St Vincent de Paul Church
1923 – Albert C. Martin
621 West Adams Boulevard – map
St Vincent de Paul Church at the corner of Figueroa and West Adams received formal dedication on April 12, Easter Sunday, in 1925. Father Martin G. Hanley preached the sermon. That’s according to a contemporary L.A. Times account. Don Sloper, in Los Angeles’s Chester Place, says the first mass was held the Sunday before, with the Rt Rev. John J. Cantwell, bishop of the Diocese of Monterey and Los Angeles, presiding. So let’s say the church opened during the first half of April, 1925.

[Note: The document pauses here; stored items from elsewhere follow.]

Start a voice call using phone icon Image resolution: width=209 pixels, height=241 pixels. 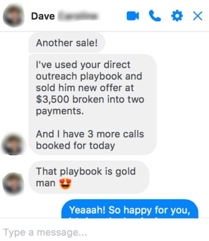pyautogui.click(x=155, y=16)
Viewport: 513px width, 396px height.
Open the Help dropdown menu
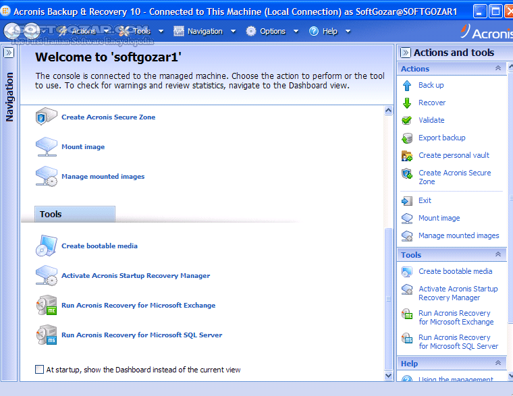tap(329, 31)
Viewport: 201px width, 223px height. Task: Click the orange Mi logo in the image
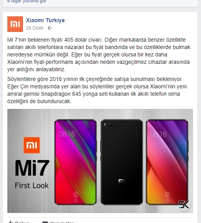pos(32,145)
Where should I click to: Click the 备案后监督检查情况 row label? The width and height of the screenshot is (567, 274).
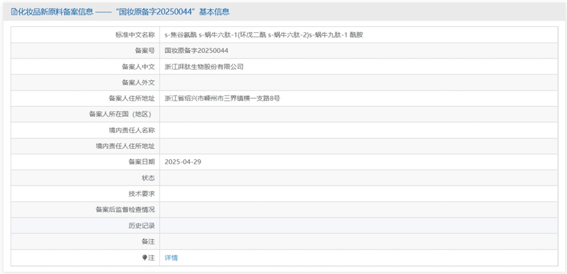(x=125, y=210)
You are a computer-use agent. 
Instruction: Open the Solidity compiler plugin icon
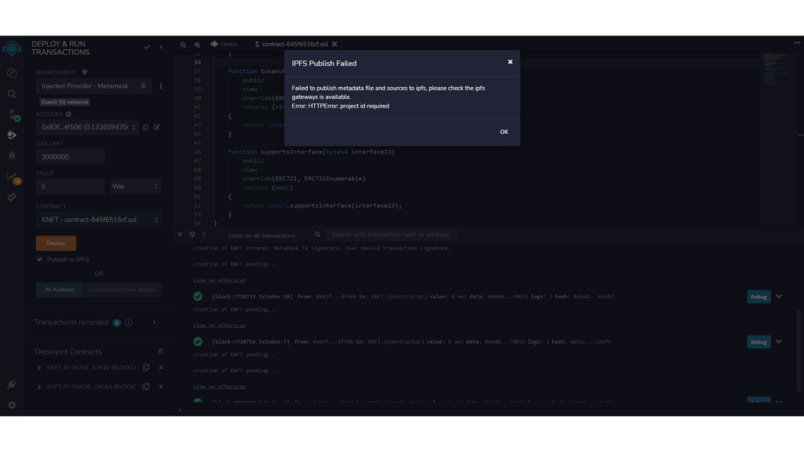(12, 115)
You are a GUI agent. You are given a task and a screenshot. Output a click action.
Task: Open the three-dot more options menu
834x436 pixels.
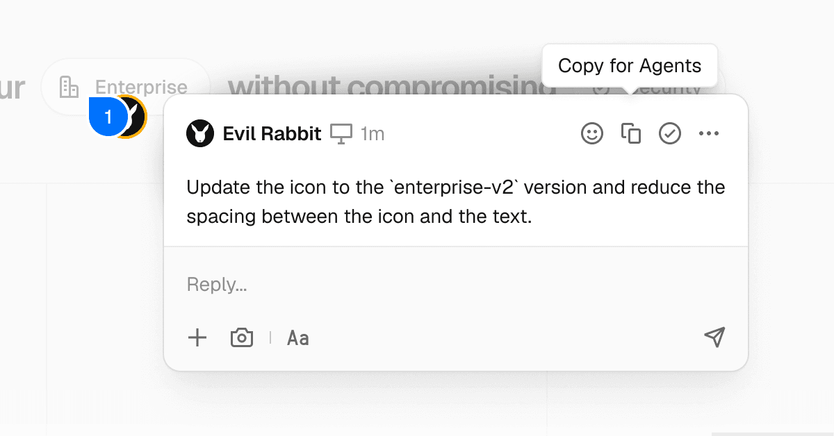click(x=708, y=133)
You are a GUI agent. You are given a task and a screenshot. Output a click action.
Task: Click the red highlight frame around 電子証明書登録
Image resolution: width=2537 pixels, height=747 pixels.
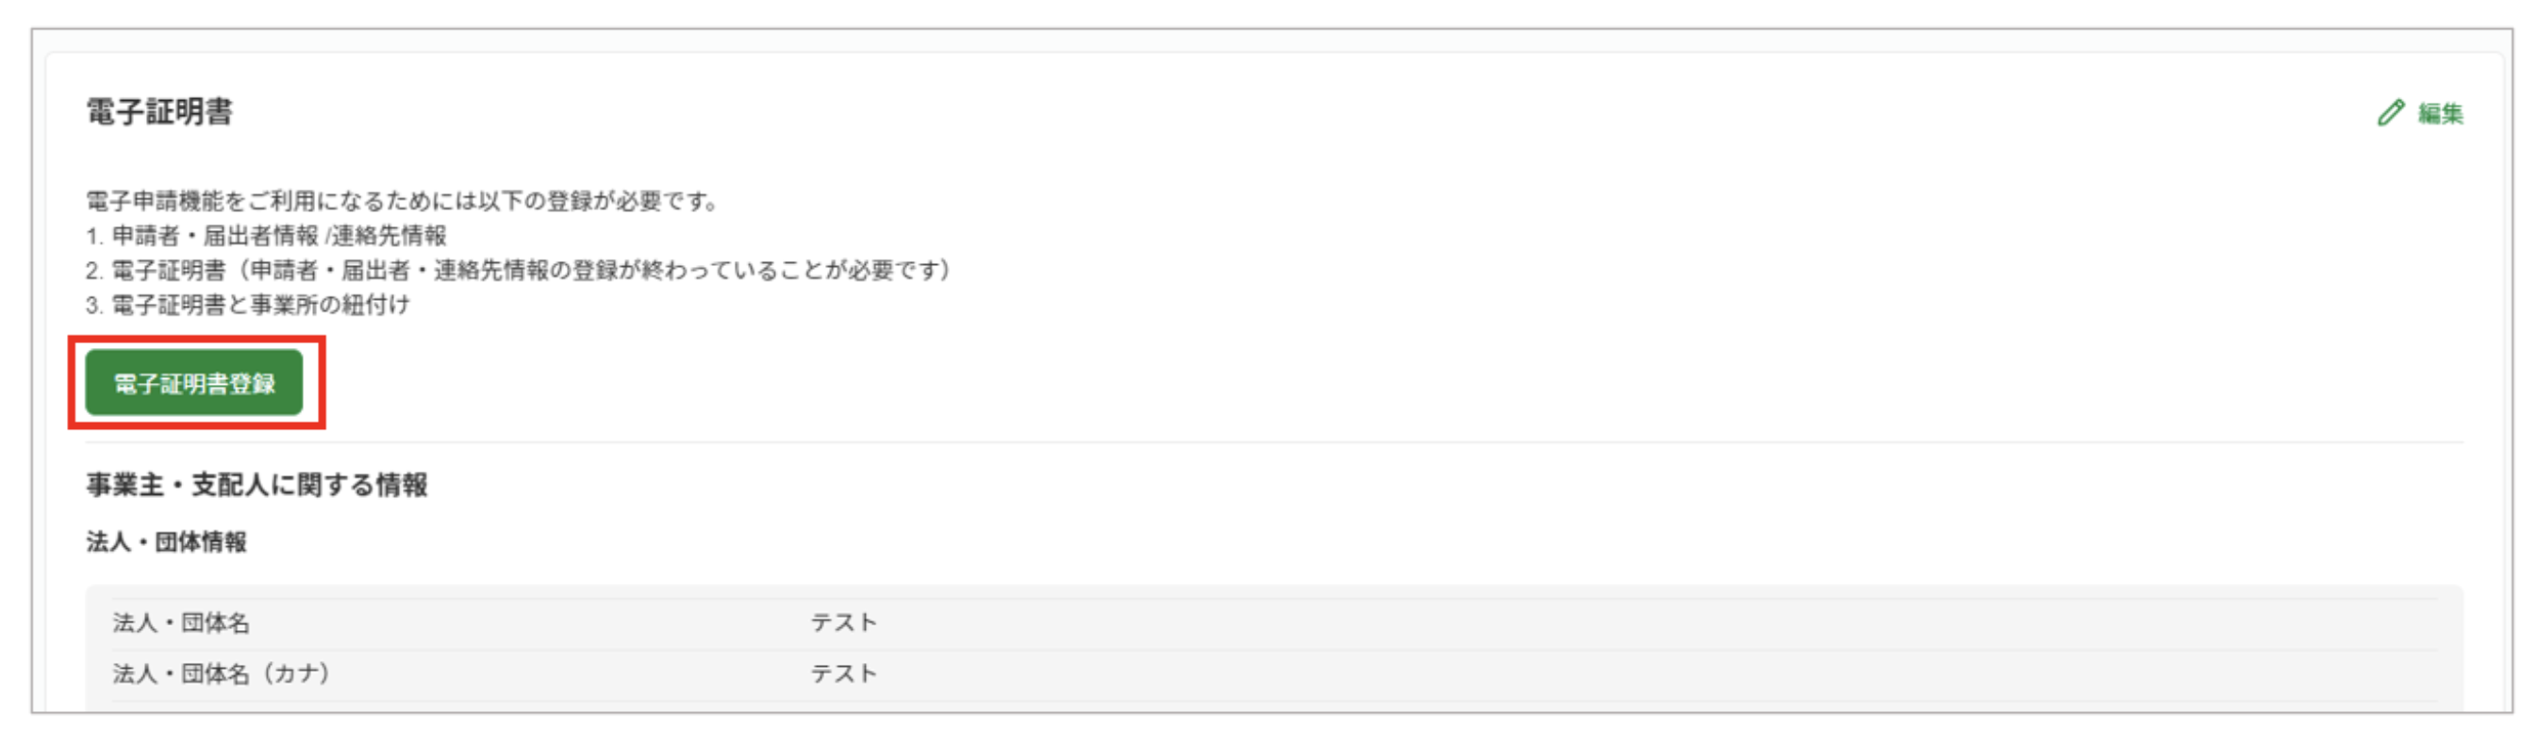71,383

It was back in September, 1922, though, when Father J.H. MacRoberts, St Vincent’s pastor, announced gazillionaire Edward Doheny had pledged a quarter of a million dollars to the building of which at that time was planned to be a $500,000 church (it was later pegged at one million). “A large part of the other portion has been pledged as well.” The church had already owned the land for a couple of years. The Automobile Club of Southern California was at that time under construction across the street and the gated community of Chester Place and Doheny’s own mansion sat (and still sits) a couple yards to the west.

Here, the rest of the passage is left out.